MIX-MAB: Reinforcement Learning-based Resource Allocation Algorithm for LoRaWAN
This addresses resource allocation for end devices in LoRaWAN networks, but it is incremental as it builds on existing multi-armed bandit and reinforcement learning methods.
The paper tackled the problem of improving packet delivery ratio in LoRaWAN by proposing a reinforcement learning-based resource allocation algorithm called MIX-MAB, which uses a two-phase approach combining EXP3 and successive elimination algorithms, and showed better performance in convergence time and PDR compared to existing schemes.
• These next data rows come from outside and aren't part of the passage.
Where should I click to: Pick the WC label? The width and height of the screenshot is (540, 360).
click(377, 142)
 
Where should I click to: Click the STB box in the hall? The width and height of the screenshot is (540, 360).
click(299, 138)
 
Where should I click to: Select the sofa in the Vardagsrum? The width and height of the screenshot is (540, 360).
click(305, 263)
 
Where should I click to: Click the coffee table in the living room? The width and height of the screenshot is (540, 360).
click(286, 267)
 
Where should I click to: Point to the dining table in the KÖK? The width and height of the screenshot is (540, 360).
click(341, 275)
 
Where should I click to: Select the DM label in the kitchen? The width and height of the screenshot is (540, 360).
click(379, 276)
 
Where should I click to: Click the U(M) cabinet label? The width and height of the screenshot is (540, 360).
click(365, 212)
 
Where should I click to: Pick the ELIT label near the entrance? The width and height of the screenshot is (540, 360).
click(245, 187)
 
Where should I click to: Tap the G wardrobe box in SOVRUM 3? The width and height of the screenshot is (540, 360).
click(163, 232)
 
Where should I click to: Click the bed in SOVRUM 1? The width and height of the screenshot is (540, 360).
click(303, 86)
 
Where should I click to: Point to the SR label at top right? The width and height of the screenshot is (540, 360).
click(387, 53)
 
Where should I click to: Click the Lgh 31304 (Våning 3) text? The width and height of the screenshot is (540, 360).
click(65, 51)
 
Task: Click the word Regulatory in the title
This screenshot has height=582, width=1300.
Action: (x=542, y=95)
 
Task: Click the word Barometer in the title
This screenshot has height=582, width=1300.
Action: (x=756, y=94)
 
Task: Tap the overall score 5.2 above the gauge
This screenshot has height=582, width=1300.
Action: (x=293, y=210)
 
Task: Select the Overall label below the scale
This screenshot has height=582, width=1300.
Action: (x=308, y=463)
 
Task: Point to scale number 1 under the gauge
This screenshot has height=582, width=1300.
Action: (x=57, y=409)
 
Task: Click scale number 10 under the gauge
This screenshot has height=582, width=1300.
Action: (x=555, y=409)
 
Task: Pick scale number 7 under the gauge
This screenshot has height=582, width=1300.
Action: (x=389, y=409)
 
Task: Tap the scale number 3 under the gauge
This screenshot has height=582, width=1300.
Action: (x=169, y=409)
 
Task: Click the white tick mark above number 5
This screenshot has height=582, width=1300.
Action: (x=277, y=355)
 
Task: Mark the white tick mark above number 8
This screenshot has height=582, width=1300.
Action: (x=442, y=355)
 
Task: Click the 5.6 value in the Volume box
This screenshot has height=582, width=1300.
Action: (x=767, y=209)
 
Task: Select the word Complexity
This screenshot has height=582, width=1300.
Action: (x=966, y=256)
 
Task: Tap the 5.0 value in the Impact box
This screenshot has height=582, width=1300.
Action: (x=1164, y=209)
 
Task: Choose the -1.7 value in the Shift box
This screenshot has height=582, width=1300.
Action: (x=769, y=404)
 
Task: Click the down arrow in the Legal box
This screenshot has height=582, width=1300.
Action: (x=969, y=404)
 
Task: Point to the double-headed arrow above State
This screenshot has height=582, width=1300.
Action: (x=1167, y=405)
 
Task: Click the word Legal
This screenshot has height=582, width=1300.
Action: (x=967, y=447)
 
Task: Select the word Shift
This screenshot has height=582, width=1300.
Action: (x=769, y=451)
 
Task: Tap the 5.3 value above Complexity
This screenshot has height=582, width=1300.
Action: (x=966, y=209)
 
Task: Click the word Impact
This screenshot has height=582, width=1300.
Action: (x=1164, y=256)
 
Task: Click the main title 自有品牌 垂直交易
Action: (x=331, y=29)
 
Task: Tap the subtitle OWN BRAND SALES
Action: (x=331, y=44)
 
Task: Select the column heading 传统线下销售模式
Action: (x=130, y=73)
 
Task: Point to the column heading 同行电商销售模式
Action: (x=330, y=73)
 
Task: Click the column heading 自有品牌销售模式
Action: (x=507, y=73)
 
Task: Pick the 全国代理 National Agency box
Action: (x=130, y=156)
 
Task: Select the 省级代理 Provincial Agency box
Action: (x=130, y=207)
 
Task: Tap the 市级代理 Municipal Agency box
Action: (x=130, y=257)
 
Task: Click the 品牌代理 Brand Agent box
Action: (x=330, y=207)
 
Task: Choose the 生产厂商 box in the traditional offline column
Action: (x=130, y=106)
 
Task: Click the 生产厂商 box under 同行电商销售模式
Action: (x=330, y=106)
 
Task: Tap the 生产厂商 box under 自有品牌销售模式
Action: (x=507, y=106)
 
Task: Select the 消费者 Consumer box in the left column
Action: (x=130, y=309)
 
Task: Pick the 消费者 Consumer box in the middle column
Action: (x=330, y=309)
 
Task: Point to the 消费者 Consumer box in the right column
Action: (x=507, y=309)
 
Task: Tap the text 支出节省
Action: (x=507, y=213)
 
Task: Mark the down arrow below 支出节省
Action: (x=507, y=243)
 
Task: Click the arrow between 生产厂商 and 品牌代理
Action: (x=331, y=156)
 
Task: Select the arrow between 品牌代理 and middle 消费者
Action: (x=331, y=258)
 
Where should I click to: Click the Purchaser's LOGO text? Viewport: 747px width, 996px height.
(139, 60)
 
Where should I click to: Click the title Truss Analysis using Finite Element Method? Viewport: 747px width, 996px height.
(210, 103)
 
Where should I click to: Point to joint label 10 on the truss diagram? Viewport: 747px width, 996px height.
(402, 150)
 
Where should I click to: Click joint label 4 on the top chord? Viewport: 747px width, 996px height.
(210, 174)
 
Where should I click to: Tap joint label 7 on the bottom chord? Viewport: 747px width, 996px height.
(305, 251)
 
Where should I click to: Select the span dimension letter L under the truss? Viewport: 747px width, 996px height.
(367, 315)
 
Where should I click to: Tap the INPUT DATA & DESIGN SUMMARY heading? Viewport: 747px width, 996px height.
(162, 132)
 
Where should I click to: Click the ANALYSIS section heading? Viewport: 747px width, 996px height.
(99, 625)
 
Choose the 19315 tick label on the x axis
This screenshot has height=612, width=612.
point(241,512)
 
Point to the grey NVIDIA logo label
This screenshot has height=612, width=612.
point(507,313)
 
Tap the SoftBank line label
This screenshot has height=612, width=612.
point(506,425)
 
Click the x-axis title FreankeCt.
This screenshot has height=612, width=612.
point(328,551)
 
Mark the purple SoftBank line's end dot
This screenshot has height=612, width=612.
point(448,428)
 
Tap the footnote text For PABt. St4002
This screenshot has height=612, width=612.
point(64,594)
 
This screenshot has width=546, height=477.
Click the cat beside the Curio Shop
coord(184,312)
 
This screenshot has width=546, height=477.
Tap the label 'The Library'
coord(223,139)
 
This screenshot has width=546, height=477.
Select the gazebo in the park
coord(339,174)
This paper focuses on improving the resource allocation algorithm in terms of packet delivery ratio (PDR), i.e., the number of successfully received packets sent by end devices (EDs) in a long-range wide-area network (LoRaWAN). Setting the transmission parameters significantly affects the PDR. Employing reinforcement learning (RL), we propose a resource allocation algorithm that enables the EDs to configure their transmission parameters in a distributed manner. We model the resource allocation problem as a multi-armed bandit (MAB) and then address it by proposing a two-phase algorithm named MIX-MAB, which consists of the exponential weights for exploration and exploitation (EXP3) and successive elimination (SE) algorithms. We evaluate the MIX-MAB performance through simulation results and compare it with other existing approaches. Numerical results show that the proposed solution performs better than the existing schemes in terms of convergence time and PDR.